* Exercise requirements
In the records below, repeat word for word only the lines starting at the one that contains "297x194 pixels." and ending at the one that contains "Viewport: 545px width, 401px height.", pictures excluded.

========================================================================

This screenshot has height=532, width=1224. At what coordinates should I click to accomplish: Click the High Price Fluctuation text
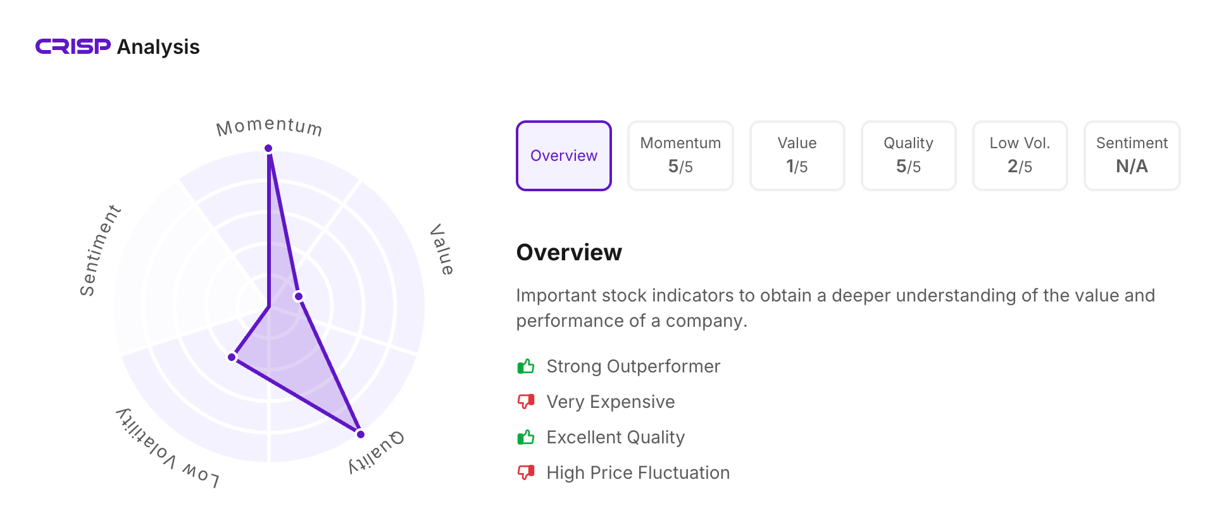pos(638,473)
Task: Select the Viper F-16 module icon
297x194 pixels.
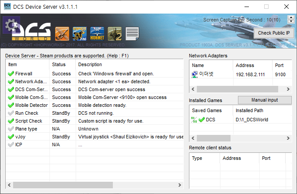Action: click(x=80, y=33)
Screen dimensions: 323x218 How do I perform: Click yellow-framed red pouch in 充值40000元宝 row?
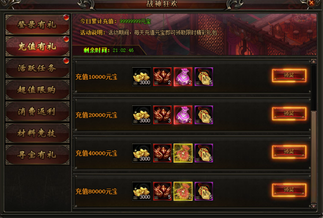183,153
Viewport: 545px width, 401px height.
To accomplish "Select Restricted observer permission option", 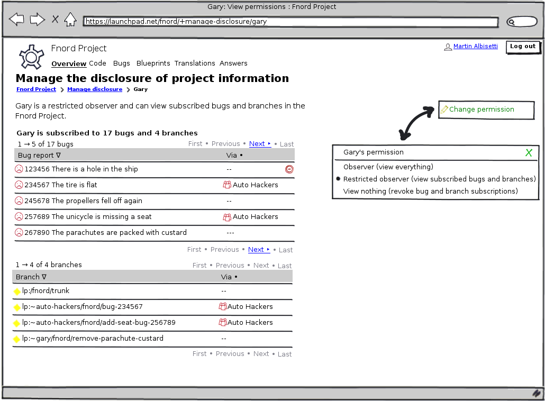I will [439, 179].
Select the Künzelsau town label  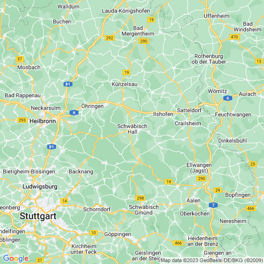click(x=124, y=84)
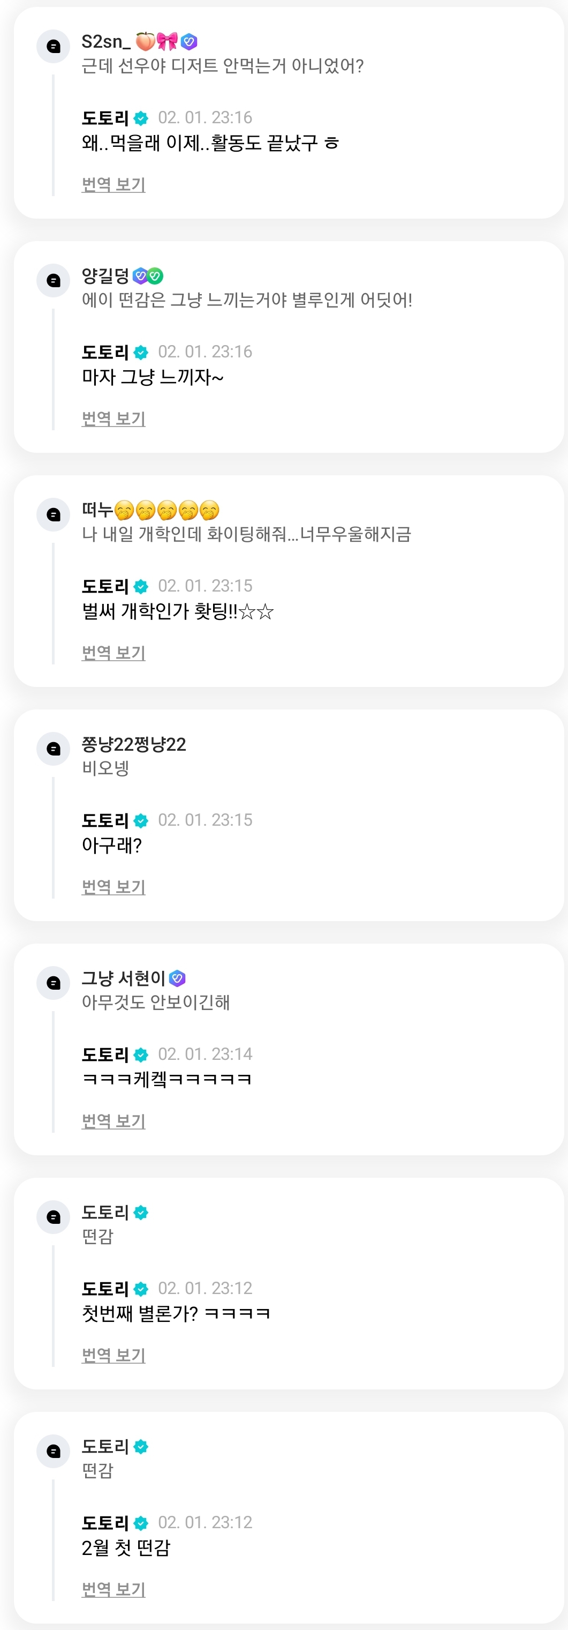Screen dimensions: 568x1630
Task: Tap the avatar icon beside 떠누
Action: click(54, 514)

========================================================================

* Response area
297x194 pixels.
Action: click(x=80, y=33)
Screen dimensions: 323x218 How do I perform: Click yellow-framed red pouch in 充值40000元宝 row?
183,153
Viewport: 545px width, 401px height.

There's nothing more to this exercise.